Below are the records; restate all of them word for word.

==============================

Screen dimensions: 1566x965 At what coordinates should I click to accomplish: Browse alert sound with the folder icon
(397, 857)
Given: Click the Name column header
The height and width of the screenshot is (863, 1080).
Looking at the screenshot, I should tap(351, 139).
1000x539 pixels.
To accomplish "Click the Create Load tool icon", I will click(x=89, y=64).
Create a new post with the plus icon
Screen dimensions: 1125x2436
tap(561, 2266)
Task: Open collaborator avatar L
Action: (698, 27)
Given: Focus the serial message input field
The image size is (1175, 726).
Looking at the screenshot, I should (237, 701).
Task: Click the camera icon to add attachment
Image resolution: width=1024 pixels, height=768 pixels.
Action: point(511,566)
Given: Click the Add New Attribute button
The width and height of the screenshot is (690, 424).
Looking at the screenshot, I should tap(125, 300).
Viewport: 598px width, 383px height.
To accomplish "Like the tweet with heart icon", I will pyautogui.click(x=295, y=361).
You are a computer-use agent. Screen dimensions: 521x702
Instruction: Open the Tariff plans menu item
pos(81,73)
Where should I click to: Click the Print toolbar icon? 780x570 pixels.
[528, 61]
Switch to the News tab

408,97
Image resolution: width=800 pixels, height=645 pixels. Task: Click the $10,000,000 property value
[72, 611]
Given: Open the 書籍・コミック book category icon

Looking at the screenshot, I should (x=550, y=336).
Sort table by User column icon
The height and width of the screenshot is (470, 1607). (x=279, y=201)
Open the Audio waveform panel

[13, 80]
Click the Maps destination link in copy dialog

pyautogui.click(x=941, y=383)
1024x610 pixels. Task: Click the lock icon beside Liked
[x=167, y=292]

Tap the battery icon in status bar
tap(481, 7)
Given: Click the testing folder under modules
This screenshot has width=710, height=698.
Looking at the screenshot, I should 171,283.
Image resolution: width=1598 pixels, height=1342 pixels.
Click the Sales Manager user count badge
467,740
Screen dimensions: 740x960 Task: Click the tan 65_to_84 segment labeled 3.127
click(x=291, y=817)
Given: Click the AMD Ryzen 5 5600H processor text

==============================

## RESPONSE BOX
Screen dimensions: 1566x965 At what coordinates should I click to accomplish: Browse alert sound with the folder icon
(397, 857)
Given: Click the Name column header
The height and width of the screenshot is (863, 1080).
Looking at the screenshot, I should tap(351, 139).
1000x539 pixels.
To accomplish "Click the Create Load tool icon", I will click(x=89, y=64).
Create a new post with the plus icon
Screen dimensions: 1125x2436
tap(561, 2266)
Task: Open collaborator avatar L
Action: (698, 27)
Given: Focus the serial message input field
The image size is (1175, 726).
Looking at the screenshot, I should (237, 701).
Task: Click the camera icon to add attachment
Image resolution: width=1024 pixels, height=768 pixels.
Action: point(511,566)
Given: Click the Add New Attribute button
The width and height of the screenshot is (690, 424).
Looking at the screenshot, I should tap(125, 300).
Viewport: 598px width, 383px height.
To accomplish "Like the tweet with heart icon", I will pyautogui.click(x=295, y=361).
You are a computer-use agent. Screen dimensions: 521x702
Instruction: Open the Tariff plans menu item
pos(81,73)
Where should I click to: Click the Print toolbar icon? 780x570 pixels.
[528, 61]
Switch to the News tab

408,97
Image resolution: width=800 pixels, height=645 pixels. Task: Click the $10,000,000 property value
[72, 611]
Given: Open the 書籍・コミック book category icon

Looking at the screenshot, I should (x=550, y=336).
Sort table by User column icon
The height and width of the screenshot is (470, 1607). (x=279, y=201)
Open the Audio waveform panel

[13, 80]
Click the Maps destination link in copy dialog

pyautogui.click(x=941, y=383)
1024x610 pixels. Task: Click the lock icon beside Liked
[x=167, y=292]

Tap the battery icon in status bar
tap(481, 7)
Given: Click the testing folder under modules
This screenshot has width=710, height=698.
Looking at the screenshot, I should 171,283.
Image resolution: width=1598 pixels, height=1342 pixels.
Click the Sales Manager user count badge
467,740
Screen dimensions: 740x960 Task: Click the tan 65_to_84 segment labeled 3.127
click(x=291, y=817)
Given: Click the AMD Ryzen 5 5600H processor text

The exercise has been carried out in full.